The effect of the bristle pack installation position on the rotordynamic characteristics of the brush-labyrinth seals at various operating conditions was investigated using numerical simulations in this work.

(1) Compared with the BSD, the direct stiffness, crosscoupled stiffness and direct damping of the BSU are lower at the same operating conditions and rotordynamic coefficients of the BSU are more insensitive to operating conditions variation. Direct stiffness coefficients of the BSD increase with the increase of the pressure ratio and rotor spinning speed, while decrease due to the increasing inlet preswirl. Direct stiffness coefficients of BSU increase with the increasing pressure ratio and are insensitive to the inlet preswirl variation and rotor spinning speed variation.

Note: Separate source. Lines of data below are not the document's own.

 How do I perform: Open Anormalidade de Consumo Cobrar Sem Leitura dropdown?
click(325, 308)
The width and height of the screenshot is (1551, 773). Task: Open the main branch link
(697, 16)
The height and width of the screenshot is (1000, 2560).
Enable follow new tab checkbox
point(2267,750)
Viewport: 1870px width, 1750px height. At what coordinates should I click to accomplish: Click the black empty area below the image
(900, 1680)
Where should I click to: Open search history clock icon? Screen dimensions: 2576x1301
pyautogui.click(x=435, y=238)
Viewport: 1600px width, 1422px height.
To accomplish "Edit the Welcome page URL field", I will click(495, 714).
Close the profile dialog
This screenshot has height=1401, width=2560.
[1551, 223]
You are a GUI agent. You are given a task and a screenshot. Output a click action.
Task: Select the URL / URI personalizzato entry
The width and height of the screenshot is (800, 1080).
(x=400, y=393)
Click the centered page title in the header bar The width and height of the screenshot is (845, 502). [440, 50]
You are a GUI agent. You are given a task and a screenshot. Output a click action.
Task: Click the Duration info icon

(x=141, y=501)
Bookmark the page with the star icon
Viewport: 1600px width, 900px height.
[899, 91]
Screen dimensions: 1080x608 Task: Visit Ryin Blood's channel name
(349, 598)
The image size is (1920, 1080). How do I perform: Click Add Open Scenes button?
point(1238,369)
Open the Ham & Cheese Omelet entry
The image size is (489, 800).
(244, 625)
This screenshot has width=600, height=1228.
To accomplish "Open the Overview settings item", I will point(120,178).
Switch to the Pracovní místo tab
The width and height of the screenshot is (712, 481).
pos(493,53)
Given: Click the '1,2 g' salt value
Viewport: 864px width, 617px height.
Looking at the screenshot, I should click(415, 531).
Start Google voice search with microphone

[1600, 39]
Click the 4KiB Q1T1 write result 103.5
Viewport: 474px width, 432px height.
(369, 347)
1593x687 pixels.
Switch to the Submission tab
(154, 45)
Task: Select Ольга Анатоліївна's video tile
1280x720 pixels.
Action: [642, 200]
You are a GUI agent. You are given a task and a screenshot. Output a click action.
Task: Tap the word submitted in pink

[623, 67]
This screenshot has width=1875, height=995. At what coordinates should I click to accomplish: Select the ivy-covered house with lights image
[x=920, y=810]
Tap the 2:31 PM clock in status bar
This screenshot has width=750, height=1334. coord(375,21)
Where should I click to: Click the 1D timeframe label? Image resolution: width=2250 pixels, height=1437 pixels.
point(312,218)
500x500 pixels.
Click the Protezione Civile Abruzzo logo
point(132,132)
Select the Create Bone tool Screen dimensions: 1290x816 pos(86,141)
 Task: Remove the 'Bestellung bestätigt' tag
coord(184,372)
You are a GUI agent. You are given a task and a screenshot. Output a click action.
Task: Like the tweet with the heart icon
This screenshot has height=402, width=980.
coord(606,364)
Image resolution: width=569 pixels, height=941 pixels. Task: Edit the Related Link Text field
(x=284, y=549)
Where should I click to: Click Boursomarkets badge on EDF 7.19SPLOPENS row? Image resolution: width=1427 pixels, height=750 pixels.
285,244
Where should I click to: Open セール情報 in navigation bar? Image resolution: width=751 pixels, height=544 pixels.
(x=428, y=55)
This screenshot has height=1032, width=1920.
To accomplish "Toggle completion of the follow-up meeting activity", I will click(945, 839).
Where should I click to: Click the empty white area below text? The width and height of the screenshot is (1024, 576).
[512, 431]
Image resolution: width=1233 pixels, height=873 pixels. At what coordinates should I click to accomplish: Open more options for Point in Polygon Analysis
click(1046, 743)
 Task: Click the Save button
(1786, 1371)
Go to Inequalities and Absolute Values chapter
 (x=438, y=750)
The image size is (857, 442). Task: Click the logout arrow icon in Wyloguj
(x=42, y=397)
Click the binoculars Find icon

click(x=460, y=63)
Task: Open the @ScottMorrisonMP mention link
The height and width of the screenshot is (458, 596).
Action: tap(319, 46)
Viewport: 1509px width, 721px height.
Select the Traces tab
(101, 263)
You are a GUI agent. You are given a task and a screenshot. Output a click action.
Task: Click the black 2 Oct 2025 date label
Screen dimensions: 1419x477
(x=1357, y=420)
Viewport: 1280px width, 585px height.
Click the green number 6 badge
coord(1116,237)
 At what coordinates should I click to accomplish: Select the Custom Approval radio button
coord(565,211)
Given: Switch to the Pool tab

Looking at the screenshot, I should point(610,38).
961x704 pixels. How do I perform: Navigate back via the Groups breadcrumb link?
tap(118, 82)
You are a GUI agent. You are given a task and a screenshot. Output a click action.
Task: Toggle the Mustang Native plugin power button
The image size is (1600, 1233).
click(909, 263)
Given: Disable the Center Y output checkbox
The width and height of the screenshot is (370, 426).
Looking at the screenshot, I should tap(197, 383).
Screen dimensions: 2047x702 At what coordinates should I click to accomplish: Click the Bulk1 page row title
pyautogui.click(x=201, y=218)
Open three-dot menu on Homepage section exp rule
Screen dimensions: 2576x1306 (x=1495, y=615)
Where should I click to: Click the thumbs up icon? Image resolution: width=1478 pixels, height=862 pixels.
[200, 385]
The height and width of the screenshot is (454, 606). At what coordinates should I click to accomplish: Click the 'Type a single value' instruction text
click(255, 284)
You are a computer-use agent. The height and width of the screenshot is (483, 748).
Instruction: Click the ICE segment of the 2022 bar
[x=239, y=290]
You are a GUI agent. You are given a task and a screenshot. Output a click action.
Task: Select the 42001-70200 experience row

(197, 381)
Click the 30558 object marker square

(2) The effective damping of the BSD and the BSU decrease with the increasing pressure ratio, inlet preswirl and rotor spinning speed. Compared with the BSU, the effect of rotor spinning speed on the effective damping of the BSD is significantly higher.

(3) Before the brush-labyrinth seal design or the existing labyrinth seal retrofit, the pressure ratio and the inlet preswirl should be estimated first. From the perspective of brush-labyrinth seal stability, the BSU is a better brush-labyrinth seal configuration at the high pressure ratio,high positive preswirl or high rotor spinning speed conditions because of its higher effective damping.While in the case of low pressure ratio,low positive preswirl or low rotor spinning speed conditions,the BSD is a better choice.

(4) The bristle pack acts as a ‘‘swirl brake” which would decrease the tangential airflow speed in the seal flow passage.

(5) Over 92% of positive direct stiffness of the BSD and nearly 100% of positive direct stiffness of the BSU are offered by brush seal element. The direct stiffness of the labyrinth seal sections of the BSD is near zero and this value of the BSU is negative. The effect of inlet preswirl variation on effective damping is concentrated in the brush seal section of the BSU and the all seal sections of the BSD. The rotor spinning speed variation mainly affects the effective damping of the brush seal section and labyrinth seal sections near to the brush seal section.

(6) The numerical model combining the porous medium model and the whirling rotor method is capable of predicting rotordynamic characteristics of the brushlabyrinth seals.However,comparisons between rotordynamic characteristics of brush-labyrinth combined seal with only one bristle pack and those of multi-stage brush seal should be studied further.

Acknowledgements

The authors thank the anonymous reviewers for their critical and constructive review of the manuscript. This study was co-supported by the National Key R&D Program of China(No. 2017YFB0601804) and the National Natural Science Foundation of China (No. 51776152).